According to a Bloomberg report, no final decision has been made on AMG’s end. But the report of a possible sale comes after BlueMountain has undergone cost-savings manuevers like closing its long-short equity and systematic equity lines to increase profitability.
The manager has had a tough 2019, with its flagship fund down nearly 4% on the year, despite the average hedge fund being up roughly 8%. AMG, in filings, announced a $415 million writeoff on its stake in BlueMountain, saying performance fees had been depressed and growth expectations will be significantly lower.
The hedge fund, known for its credit strategies, also recently lost its head of fundamental credit Omar Vaishnavi, who had been with the firm for 10 years and was also a partner, and portfolio manager Eric Rains, who is joining Citadel as Ken Griffin’s firm builds out a macro team under Balyasny alum Colin Lancaster.
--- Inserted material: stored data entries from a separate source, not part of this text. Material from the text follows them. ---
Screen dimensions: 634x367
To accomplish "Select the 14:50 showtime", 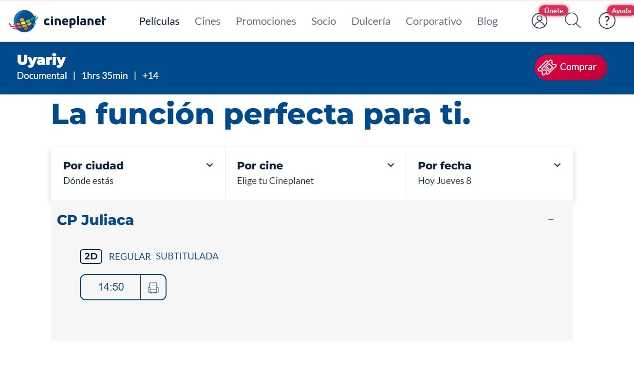I will pyautogui.click(x=111, y=287).
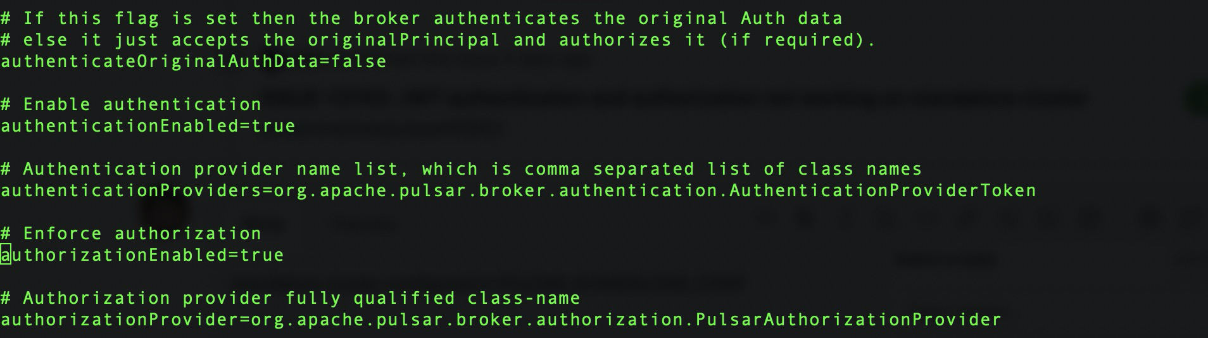Screen dimensions: 1208x338
Task: Click the true value of authenticationEnabled
Action: (x=274, y=127)
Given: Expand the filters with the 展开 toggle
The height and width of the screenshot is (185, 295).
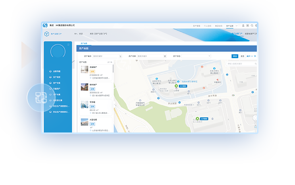Looking at the screenshot, I should point(250,56).
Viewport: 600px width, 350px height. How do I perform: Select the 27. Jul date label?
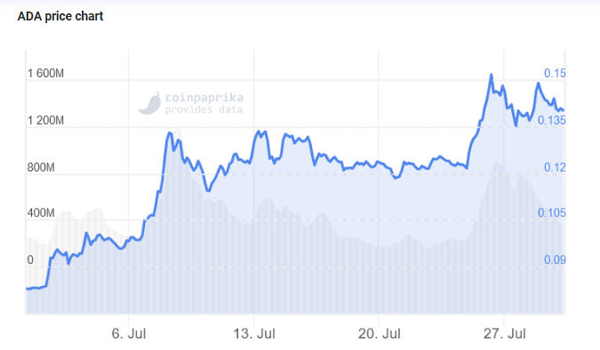click(x=504, y=333)
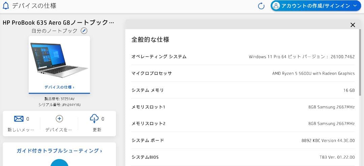The image size is (364, 166).
Task: Open ガイド付きトラブルシューティング link
Action: (x=59, y=151)
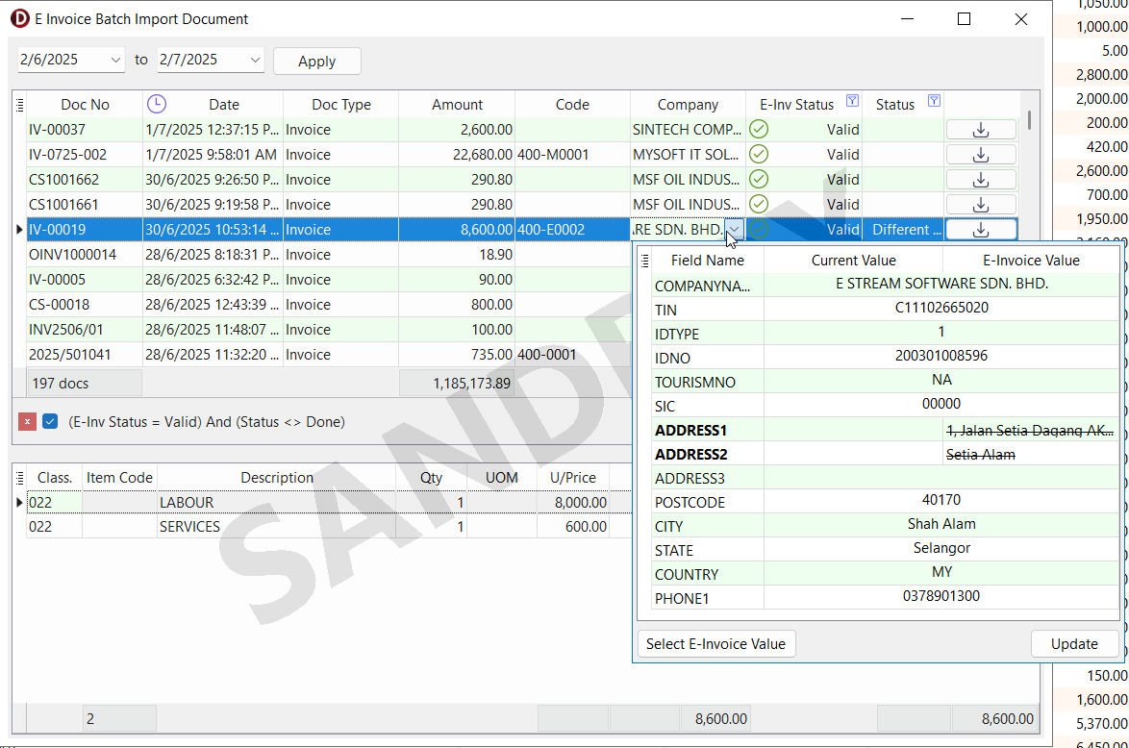1129x748 pixels.
Task: Click the Update button
Action: 1074,644
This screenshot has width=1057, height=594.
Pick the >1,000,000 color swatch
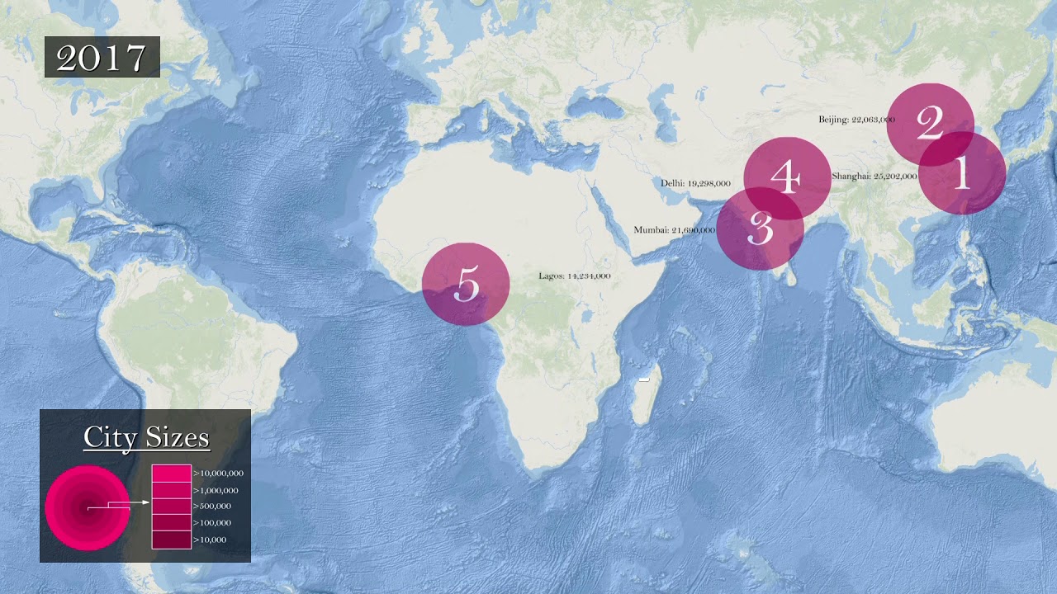(x=171, y=490)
A representative from BlueMountain declined to comment. AMG did not immediately respond to requests for comment.
BlueMountain is also one of the several hedge funds to make big investments into California utility PG&E, which has been found to be responsible for several of the state’s massive wildfires, like 2017’s Tubbs Fire and 2018’s Camp Fire. The firm settled with PG&E earlier this year to get a new independent director on the utility’s board, and a source close to the hedge fund said the firm’s position in the utility is up for the year.